Home Zimmer Biomet Secures Exclusive U.S. Distribution Rights to NeuroOne's OneRF Ablation System with $3 Million Upfront Payment

Zimmer Biomet Secures Exclusive U.S. Distribution Rights to NeuroOne's OneRF Ablation System with $3 Million Upfront Payment

Nov 05, 2024 17:36 CST Updated 17:36
NeuroOne Medical Technologies

Developer of High-Definition, Minimally Invasive Thin-Film Electrodes

On November 4, Zimmer Biomet reached a new agreement with NeuroOne Medical Technologies to secure exclusive distribution rights for the OneRF Ablation System, with an upfront payment of $3 million (approximately RMB 21.33 million).

 

NeuroOne, founded in 2009, is an innovative company dedicated to providing minimally invasive, high-definition electroencephalography (EEG), brain stimulation technologies, and ablation therapies to patients suffering from epilepsy, Parkinson’s disease, dystonia, chronic pain resulting from failed back surgery, and other related neurological disorders. To date, NeuroOne has received FDA approval for three products, including the OneRF Ablation System.

 

Zimmer Biomet is one of the global “big three” in orthopedics, with core businesses including knee implants, hip implants, and fracture management products. Since spinning off from its parent company, Bristol-Myers Squibb, to become an independent entity in 2001, Zimmer Biomet has completed more than 20 mergers and acquisitions over the past two decades. Notably, in 2016, Zimmer Biomet acquired a renowned orthopedic surgical robotics company for $1.32 billion and developed the ROSA ONE Brain platform based on its products.

 

In August 2022, Zimmer Biomet acquired distribution rights for NeuroOne’s Evo electrode product, given its synergies with the ROSA ONE Brain platform, and was required to pay NeuroOne a $2 million upfront payment as well as subsequent milestone payments.

 

Building on this partnership, the two parties recently updated their cooperation agreement to reaffirm their collaboration regarding NeuroOne’s OneRF Ablation System. Commenting on the renewed partnership, NeuroOne stated, “This collaboration will enable NeuroOne to leverage Zimmer Biomet’s leadership in robotics and its extensive distribution network, thereby facilitating broader distribution of the OneRF Ablation System in the United States.”

 

Zimmer Biomet President Brian Hatcher stated, “We are pleased to expand our partnership with NeuroOne and look forward to launching the OneRF Ablation System in the market as soon as possible.”

 

The World’s First FDA 510(k)-Cleared Stereoelectroencephalography-Guided Radiofrequency Ablation System for the Brain


In December 2023, the OneRF Ablation System received FDA 510(k) clearance, becoming the world’s first stereoelectroencephalography (sEEG)-guided radiofrequency ablation system for the brain to obtain FDA 510(k) clearance.
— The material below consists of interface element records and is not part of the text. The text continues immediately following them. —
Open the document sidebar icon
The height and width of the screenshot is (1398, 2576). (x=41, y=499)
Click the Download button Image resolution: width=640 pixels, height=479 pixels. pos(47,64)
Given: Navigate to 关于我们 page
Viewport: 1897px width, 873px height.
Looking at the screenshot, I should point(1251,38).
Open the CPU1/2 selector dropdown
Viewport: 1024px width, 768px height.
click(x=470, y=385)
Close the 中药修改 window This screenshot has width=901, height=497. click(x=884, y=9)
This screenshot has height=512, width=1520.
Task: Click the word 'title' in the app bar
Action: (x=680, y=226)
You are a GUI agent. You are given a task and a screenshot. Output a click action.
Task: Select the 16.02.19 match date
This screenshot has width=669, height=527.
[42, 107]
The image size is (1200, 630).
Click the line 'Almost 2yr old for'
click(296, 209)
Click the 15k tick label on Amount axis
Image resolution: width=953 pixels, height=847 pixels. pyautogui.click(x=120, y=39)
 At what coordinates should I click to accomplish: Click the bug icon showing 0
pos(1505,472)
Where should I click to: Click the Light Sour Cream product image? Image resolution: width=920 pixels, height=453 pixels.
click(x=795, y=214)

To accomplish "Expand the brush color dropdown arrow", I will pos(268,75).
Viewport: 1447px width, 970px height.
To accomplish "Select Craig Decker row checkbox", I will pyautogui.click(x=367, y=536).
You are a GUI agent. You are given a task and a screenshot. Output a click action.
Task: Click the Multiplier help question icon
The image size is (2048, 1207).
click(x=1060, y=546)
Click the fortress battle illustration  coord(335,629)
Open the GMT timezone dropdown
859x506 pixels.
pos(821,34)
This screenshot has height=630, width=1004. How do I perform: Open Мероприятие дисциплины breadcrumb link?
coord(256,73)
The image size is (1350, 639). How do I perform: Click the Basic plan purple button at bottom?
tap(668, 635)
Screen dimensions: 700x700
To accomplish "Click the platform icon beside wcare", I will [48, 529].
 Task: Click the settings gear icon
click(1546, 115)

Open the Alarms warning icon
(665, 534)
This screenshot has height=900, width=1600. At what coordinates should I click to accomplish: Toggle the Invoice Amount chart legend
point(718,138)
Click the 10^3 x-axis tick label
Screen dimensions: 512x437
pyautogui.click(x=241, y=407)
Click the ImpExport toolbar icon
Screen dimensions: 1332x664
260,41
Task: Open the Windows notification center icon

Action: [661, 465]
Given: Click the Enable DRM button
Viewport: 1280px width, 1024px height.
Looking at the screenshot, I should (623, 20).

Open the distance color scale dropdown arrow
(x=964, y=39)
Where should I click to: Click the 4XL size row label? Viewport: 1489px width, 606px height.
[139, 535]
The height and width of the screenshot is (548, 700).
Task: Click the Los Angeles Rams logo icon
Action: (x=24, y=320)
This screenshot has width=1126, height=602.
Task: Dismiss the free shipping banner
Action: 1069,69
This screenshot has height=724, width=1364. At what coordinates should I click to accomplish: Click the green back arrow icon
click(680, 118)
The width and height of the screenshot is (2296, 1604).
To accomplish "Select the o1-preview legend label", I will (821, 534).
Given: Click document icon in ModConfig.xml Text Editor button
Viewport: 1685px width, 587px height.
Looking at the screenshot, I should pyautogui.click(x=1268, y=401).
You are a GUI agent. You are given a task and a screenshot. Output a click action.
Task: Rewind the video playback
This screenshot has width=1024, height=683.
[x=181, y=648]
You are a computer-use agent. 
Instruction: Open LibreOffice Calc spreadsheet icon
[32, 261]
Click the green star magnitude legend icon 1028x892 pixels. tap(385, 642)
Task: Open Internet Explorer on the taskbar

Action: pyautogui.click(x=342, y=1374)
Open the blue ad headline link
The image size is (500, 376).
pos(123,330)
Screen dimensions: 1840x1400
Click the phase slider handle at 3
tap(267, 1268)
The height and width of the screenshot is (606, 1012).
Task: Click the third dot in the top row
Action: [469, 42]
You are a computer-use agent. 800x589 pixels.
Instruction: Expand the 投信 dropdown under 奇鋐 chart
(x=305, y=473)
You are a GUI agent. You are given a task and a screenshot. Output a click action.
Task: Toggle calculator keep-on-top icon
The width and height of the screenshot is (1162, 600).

This approval marks a significant step forward for radiofrequency ablation systems in the neurology and neurosurgery markets.

 

The system primarily consists of two components: the NeuroOne stereoelectroencephalography (sEEG) electrodes (FDA-approved) and a compatible radiofrequency generator with temperature control. During operation, the implanted sEEG electrodes record brain activity and guide the connection to the radiofrequency generator for ablation. Throughout the ablation process, spatial temperature is synchronously monitored and maintained to ensure precise thermal control. The system allows clinicians to set both temperature and duration parameters.

 

The standout feature of the OneRF ablation system is that its sEEG electrodes serve both diagnostic and therapeutic functions, enabling not only monitoring of brain activity but also ablation of epileptogenic foci. This design offers a safer and more cost-effective treatment option for clinical practice. Furthermore, NeuroOne’s sEEG electrodes provide detection capabilities comparable to those of cortical electrodes, yet they are less invasive as their implantation does not require craniotomy.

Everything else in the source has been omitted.